> [ACTIVITY]: All the entries below should be reproduced exactly.

> [EXTRACTED DATA]:
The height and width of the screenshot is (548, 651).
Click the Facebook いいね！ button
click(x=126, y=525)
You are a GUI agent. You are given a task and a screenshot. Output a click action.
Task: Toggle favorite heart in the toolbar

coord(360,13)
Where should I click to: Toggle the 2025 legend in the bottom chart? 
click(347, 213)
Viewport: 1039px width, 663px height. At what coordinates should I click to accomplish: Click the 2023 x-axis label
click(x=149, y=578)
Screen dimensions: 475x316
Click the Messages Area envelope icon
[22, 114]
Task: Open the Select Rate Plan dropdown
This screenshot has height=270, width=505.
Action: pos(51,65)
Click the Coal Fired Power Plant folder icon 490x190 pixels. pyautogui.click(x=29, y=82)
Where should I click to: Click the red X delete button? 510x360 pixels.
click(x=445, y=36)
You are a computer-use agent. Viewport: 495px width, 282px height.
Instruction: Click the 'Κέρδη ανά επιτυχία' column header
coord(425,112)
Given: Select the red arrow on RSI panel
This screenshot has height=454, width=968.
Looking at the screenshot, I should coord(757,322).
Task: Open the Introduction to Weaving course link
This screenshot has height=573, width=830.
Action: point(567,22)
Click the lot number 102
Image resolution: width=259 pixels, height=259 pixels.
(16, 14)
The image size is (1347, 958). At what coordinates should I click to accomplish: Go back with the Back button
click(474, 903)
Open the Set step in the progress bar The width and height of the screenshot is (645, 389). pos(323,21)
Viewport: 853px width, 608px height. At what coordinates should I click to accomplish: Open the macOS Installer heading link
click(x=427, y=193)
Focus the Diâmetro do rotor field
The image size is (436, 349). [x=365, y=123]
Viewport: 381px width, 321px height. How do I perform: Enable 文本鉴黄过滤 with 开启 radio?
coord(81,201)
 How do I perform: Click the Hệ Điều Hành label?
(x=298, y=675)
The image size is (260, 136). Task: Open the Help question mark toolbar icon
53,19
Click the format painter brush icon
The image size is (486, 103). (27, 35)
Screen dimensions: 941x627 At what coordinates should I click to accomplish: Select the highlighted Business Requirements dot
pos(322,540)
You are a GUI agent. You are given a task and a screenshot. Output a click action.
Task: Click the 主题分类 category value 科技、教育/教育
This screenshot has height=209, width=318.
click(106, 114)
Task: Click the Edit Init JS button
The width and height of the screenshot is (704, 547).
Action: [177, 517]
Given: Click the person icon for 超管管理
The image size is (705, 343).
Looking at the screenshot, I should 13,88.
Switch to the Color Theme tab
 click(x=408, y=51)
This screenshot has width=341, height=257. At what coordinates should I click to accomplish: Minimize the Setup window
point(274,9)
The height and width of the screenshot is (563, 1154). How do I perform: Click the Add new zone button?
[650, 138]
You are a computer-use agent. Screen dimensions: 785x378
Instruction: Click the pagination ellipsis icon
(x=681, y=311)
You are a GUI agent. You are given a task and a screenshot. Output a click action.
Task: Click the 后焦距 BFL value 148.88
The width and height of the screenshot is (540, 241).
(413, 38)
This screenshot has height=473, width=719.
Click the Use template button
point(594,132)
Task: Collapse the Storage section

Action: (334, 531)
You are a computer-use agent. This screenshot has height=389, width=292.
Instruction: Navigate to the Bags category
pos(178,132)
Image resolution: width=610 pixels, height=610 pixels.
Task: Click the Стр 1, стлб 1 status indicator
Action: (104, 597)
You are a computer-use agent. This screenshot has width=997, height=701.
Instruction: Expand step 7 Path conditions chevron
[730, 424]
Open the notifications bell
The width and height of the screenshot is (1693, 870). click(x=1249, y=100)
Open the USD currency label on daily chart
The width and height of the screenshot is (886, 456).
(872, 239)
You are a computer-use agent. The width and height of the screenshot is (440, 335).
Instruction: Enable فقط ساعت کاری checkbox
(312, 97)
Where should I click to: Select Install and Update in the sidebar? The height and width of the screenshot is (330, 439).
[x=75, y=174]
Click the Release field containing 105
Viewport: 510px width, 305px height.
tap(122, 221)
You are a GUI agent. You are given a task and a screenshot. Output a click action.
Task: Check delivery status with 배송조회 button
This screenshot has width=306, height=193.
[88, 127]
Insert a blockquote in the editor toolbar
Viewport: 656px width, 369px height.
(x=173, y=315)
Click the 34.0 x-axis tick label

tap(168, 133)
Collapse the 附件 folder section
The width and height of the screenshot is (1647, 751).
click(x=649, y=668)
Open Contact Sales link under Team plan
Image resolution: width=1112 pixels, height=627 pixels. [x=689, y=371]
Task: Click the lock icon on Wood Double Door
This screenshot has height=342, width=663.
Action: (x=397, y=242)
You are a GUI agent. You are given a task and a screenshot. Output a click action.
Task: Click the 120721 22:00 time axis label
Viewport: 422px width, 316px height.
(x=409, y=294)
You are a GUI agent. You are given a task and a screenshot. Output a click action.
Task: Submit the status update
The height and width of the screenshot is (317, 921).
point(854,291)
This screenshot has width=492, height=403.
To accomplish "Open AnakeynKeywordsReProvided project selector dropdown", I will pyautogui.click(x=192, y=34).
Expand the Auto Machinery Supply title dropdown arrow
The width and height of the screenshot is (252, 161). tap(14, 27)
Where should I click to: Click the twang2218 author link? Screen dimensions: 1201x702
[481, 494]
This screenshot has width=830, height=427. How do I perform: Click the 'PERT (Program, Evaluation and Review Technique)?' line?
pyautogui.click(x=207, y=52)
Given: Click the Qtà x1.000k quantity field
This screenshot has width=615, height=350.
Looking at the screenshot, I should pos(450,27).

> [SOLUTION BELOW]:
The height and width of the screenshot is (548, 651).
Click the Facebook いいね！ button
click(x=126, y=525)
You are a GUI agent. You are given a task and a screenshot. Output a click action.
Task: Toggle favorite heart in the toolbar

coord(360,13)
Where should I click to: Toggle the 2025 legend in the bottom chart? 
click(347, 213)
Viewport: 1039px width, 663px height. At what coordinates should I click to accomplish: Click the 2023 x-axis label
click(x=149, y=578)
Screen dimensions: 475x316
Click the Messages Area envelope icon
[22, 114]
Task: Open the Select Rate Plan dropdown
This screenshot has height=270, width=505.
Action: pos(51,65)
Click the Coal Fired Power Plant folder icon 490x190 pixels. pyautogui.click(x=29, y=82)
Where should I click to: Click the red X delete button? 510x360 pixels.
click(x=445, y=36)
You are a computer-use agent. Viewport: 495px width, 282px height.
Instruction: Click the 'Κέρδη ανά επιτυχία' column header
coord(425,112)
Given: Select the red arrow on RSI panel
This screenshot has height=454, width=968.
Looking at the screenshot, I should coord(757,322).
Task: Open the Introduction to Weaving course link
This screenshot has height=573, width=830.
Action: point(567,22)
Click the lot number 102
Image resolution: width=259 pixels, height=259 pixels.
(16, 14)
The image size is (1347, 958). At what coordinates should I click to accomplish: Go back with the Back button
click(474, 903)
Open the Set step in the progress bar The width and height of the screenshot is (645, 389). pos(323,21)
Viewport: 853px width, 608px height. At what coordinates should I click to accomplish: Open the macOS Installer heading link
click(x=427, y=193)
Focus the Diâmetro do rotor field
The image size is (436, 349). [x=365, y=123]
Viewport: 381px width, 321px height. How do I perform: Enable 文本鉴黄过滤 with 开启 radio?
coord(81,201)
 How do I perform: Click the Hệ Điều Hành label?
(x=298, y=675)
The image size is (260, 136). Task: Open the Help question mark toolbar icon
53,19
Click the format painter brush icon
The image size is (486, 103). (27, 35)
Screen dimensions: 941x627 At what coordinates should I click to accomplish: Select the highlighted Business Requirements dot
pos(322,540)
You are a GUI agent. You are given a task and a screenshot. Output a click action.
Task: Click the 主题分类 category value 科技、教育/教育
This screenshot has height=209, width=318.
click(106, 114)
Task: Click the Edit Init JS button
The width and height of the screenshot is (704, 547).
Action: [177, 517]
Given: Click the person icon for 超管管理
The image size is (705, 343).
Looking at the screenshot, I should 13,88.
Switch to the Color Theme tab
 click(x=408, y=51)
This screenshot has width=341, height=257. At what coordinates should I click to accomplish: Minimize the Setup window
point(274,9)
The height and width of the screenshot is (563, 1154). How do I perform: Click the Add new zone button?
[650, 138]
You are a computer-use agent. Screen dimensions: 785x378
Instruction: Click the pagination ellipsis icon
(x=681, y=311)
You are a GUI agent. You are given a task and a screenshot. Output a click action.
Task: Click the 后焦距 BFL value 148.88
The width and height of the screenshot is (540, 241).
(413, 38)
This screenshot has height=473, width=719.
Click the Use template button
point(594,132)
Task: Collapse the Storage section

Action: (334, 531)
You are a computer-use agent. This screenshot has height=389, width=292.
Instruction: Navigate to the Bags category
pos(178,132)
Image resolution: width=610 pixels, height=610 pixels.
Task: Click the Стр 1, стлб 1 status indicator
Action: (104, 597)
You are a computer-use agent. This screenshot has width=997, height=701.
Instruction: Expand step 7 Path conditions chevron
[730, 424]
Open the notifications bell
The width and height of the screenshot is (1693, 870). click(x=1249, y=100)
Open the USD currency label on daily chart
The width and height of the screenshot is (886, 456).
(872, 239)
You are a computer-use agent. The width and height of the screenshot is (440, 335).
Instruction: Enable فقط ساعت کاری checkbox
(312, 97)
Where should I click to: Select Install and Update in the sidebar? The height and width of the screenshot is (330, 439).
[x=75, y=174]
Click the Release field containing 105
Viewport: 510px width, 305px height.
tap(122, 221)
You are a GUI agent. You are given a task and a screenshot. Output a click action.
Task: Check delivery status with 배송조회 button
This screenshot has width=306, height=193.
[88, 127]
Insert a blockquote in the editor toolbar
Viewport: 656px width, 369px height.
(x=173, y=315)
Click the 34.0 x-axis tick label

tap(168, 133)
Collapse the 附件 folder section
The width and height of the screenshot is (1647, 751).
click(x=649, y=668)
Open Contact Sales link under Team plan
Image resolution: width=1112 pixels, height=627 pixels. [x=689, y=371]
Task: Click the lock icon on Wood Double Door
This screenshot has height=342, width=663.
Action: (x=397, y=242)
You are a GUI agent. You are given a task and a screenshot. Output a click action.
Task: Click the 120721 22:00 time axis label
Viewport: 422px width, 316px height.
(x=409, y=294)
You are a GUI agent. You are given a task and a screenshot. Output a click action.
Task: Submit the status update
The height and width of the screenshot is (317, 921).
point(854,291)
This screenshot has width=492, height=403.
To accomplish "Open AnakeynKeywordsReProvided project selector dropdown", I will pyautogui.click(x=192, y=34).
Expand the Auto Machinery Supply title dropdown arrow
The width and height of the screenshot is (252, 161). tap(14, 27)
Where should I click to: Click the twang2218 author link? Screen dimensions: 1201x702
[481, 494]
This screenshot has width=830, height=427. How do I perform: Click the 'PERT (Program, Evaluation and Review Technique)?' line?
pyautogui.click(x=207, y=52)
Given: Click the Qtà x1.000k quantity field
This screenshot has width=615, height=350.
Looking at the screenshot, I should pos(450,27).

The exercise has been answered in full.